How do biological, adoptive, step and foster parent families fare?
Biological and adoptive parents are more dedicated to their children than are step and foster parents.
How does family income affect a child's stress level?
Economic hardship leads to anger and depression among adults, which makes them hostile toward their partner and their children; and not a loving, firm, caring parent. Wealth also increases emotional problems in children, stress from parents who pressure their children to be superstars.

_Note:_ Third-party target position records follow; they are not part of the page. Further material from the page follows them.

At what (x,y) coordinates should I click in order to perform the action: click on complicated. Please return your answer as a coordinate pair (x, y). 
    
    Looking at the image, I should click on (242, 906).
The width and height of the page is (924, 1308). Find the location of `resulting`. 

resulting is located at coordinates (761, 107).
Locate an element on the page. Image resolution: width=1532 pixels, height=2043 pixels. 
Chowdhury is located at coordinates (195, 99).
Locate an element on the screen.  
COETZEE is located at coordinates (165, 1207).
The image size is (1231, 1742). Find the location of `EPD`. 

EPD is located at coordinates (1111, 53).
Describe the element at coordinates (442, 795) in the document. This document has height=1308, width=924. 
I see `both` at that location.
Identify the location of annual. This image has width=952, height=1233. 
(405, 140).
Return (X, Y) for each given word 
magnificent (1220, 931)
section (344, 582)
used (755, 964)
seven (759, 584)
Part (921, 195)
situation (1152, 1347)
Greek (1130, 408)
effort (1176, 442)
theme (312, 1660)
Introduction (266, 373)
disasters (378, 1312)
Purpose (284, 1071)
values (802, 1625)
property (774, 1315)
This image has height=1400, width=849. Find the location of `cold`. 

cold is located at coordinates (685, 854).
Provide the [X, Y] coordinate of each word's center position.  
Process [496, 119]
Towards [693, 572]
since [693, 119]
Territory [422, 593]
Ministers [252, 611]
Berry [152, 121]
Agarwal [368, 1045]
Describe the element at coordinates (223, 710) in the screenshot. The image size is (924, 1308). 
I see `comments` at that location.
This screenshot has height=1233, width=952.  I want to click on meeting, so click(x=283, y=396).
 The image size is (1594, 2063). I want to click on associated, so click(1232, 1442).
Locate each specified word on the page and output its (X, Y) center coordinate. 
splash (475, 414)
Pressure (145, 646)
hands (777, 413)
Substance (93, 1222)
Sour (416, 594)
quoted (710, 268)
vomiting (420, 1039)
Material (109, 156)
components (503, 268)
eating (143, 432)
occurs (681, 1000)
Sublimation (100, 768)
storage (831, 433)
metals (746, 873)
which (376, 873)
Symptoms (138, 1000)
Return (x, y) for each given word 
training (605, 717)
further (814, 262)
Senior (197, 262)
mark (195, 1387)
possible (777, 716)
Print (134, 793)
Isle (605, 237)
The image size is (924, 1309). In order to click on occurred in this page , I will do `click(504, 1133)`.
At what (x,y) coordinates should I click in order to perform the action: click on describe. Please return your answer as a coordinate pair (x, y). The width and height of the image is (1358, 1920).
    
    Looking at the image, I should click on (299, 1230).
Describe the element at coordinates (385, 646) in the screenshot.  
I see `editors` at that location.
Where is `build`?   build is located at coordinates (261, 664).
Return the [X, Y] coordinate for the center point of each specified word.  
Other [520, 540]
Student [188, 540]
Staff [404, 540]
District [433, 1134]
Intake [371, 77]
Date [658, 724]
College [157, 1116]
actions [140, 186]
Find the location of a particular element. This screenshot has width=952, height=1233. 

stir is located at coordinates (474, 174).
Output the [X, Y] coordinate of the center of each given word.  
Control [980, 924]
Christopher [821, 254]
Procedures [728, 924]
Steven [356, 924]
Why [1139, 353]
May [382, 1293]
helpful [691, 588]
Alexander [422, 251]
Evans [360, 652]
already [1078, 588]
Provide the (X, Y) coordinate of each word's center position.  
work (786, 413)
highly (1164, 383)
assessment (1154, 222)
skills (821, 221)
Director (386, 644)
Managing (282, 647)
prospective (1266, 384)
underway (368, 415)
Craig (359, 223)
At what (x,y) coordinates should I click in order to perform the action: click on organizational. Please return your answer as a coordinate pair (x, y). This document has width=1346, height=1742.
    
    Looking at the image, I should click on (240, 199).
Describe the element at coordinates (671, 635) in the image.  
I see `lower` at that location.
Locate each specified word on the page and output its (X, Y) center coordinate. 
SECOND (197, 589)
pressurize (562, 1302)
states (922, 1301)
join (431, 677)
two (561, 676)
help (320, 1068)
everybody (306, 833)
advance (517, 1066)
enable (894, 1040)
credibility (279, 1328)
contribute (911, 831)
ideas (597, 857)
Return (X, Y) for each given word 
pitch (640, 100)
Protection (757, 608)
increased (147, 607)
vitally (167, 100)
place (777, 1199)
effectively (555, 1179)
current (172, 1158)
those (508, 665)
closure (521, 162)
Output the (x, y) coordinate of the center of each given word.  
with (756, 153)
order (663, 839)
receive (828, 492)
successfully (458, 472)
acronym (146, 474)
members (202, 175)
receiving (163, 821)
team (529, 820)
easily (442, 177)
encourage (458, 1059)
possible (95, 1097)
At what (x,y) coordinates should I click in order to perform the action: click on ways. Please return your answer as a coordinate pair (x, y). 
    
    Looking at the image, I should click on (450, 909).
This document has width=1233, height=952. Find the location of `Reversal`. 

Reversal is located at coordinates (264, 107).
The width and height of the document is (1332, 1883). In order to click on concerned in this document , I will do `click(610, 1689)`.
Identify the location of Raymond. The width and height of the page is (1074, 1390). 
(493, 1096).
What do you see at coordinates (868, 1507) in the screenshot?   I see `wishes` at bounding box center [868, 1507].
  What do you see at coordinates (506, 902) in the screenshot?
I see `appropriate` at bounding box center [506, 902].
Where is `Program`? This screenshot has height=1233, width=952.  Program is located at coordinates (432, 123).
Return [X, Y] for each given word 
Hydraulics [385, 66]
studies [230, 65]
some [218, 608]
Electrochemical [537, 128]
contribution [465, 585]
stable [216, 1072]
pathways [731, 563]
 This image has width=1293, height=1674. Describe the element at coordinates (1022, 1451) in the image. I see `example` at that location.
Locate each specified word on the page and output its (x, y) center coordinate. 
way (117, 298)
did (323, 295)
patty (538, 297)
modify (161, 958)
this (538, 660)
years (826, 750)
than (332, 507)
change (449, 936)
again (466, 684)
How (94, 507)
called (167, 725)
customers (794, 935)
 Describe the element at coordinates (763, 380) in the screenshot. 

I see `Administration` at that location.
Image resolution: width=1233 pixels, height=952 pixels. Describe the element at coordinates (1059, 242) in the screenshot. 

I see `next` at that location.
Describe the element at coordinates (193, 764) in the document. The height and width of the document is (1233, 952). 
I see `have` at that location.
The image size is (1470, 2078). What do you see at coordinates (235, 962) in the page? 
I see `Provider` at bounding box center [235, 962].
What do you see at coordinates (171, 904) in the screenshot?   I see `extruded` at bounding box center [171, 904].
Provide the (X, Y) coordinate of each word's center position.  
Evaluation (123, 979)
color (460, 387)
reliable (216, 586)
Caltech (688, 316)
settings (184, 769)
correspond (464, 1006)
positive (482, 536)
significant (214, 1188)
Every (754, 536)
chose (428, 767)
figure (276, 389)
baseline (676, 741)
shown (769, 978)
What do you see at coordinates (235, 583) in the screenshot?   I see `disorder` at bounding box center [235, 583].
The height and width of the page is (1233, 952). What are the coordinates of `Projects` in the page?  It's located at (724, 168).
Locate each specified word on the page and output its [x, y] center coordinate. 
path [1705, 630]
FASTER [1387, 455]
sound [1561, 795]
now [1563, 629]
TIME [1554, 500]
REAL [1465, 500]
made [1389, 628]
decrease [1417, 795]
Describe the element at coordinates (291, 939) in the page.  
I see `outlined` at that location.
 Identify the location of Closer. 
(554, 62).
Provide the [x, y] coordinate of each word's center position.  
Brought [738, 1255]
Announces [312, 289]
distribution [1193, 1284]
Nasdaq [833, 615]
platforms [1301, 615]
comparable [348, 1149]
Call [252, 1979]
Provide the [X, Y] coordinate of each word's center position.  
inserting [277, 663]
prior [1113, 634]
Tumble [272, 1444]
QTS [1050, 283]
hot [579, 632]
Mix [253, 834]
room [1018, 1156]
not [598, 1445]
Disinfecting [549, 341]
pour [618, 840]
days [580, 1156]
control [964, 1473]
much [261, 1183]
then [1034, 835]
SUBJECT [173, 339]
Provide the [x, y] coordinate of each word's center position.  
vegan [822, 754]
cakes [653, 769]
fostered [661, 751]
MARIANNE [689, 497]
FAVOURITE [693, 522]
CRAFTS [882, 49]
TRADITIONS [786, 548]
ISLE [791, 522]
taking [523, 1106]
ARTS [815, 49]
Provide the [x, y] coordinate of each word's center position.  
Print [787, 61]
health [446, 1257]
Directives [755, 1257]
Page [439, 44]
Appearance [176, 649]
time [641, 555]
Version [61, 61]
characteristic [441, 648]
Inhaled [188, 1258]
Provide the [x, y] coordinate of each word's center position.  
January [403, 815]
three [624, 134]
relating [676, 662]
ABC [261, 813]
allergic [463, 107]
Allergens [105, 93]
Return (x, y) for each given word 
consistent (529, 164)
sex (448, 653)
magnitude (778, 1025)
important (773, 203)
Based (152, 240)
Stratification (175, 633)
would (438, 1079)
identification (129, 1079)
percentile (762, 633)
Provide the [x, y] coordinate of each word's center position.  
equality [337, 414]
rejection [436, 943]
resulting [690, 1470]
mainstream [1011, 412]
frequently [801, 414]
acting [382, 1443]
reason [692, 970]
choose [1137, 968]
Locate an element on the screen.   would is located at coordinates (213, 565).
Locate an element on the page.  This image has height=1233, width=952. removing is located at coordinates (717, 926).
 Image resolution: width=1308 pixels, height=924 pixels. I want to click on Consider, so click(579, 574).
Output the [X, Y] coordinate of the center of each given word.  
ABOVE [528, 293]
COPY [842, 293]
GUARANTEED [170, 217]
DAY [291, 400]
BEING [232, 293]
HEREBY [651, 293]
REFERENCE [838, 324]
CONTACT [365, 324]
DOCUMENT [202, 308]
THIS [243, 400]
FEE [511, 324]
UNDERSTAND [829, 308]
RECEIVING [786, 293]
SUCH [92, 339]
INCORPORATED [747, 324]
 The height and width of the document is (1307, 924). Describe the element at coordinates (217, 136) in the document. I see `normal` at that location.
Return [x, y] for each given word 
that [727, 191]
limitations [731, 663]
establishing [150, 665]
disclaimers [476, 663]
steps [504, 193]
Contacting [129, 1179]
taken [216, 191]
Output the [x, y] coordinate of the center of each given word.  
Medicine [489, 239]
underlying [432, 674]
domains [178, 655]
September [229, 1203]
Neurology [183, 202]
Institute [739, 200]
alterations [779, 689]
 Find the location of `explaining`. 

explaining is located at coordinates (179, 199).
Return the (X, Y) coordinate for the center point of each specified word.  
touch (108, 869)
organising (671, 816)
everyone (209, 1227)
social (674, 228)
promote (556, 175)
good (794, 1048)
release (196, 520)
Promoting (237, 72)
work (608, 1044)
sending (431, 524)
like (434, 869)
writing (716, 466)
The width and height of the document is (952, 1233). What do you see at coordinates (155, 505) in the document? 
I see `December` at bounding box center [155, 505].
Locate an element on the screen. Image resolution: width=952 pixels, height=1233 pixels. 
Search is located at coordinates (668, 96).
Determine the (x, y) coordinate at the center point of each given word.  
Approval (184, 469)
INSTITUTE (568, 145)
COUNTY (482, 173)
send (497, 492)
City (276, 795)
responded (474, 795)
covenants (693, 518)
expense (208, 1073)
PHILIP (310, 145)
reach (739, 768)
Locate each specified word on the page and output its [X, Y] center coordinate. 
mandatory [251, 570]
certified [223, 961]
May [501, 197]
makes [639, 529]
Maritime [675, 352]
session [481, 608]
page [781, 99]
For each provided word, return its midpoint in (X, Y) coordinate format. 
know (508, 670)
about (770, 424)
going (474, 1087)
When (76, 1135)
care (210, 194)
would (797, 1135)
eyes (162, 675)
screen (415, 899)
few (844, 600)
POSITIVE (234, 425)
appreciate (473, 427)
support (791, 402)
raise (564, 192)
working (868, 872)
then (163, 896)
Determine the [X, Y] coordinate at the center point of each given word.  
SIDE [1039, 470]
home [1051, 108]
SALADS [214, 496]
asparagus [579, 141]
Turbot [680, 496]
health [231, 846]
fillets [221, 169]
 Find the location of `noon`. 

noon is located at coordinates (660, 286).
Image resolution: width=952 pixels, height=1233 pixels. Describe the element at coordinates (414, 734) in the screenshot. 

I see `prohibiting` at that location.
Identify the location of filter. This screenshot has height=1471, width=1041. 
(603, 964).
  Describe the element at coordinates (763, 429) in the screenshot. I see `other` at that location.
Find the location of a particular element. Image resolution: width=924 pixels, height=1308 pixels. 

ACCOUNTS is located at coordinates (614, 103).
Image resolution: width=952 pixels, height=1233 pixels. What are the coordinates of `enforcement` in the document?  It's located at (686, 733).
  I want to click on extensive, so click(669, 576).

What are 3 qualities of resilience?
1) Dynamic - not a stable trait
2) Positive adaptation
3) Significant - major adversity such as victimization, neglect
What is one key aspect of resilience in children?
The ability to develop their own friends, activities, and skills. i.e. after school activities such as 4-H, choir, sports
Name some coping mechanisms to stress for school-age children?
1) becoming more independent
2) using school achievement
3) after-school activiteis
4) supportive adults
5) religious beliefs
Today how do we measure stress on children?
The focus is on strengths, not risks. Assets in the child (intelligence, personality), the family (secure attachment, warmth), the community (good schools, after-school programs), and the nation (income support, health care) must be nurtured.
Do any children escape stress? Is there such a thing as a fully resilient child?
No, all children are affected by any major family or peer problems. Even daily stresses add up to become major stresses.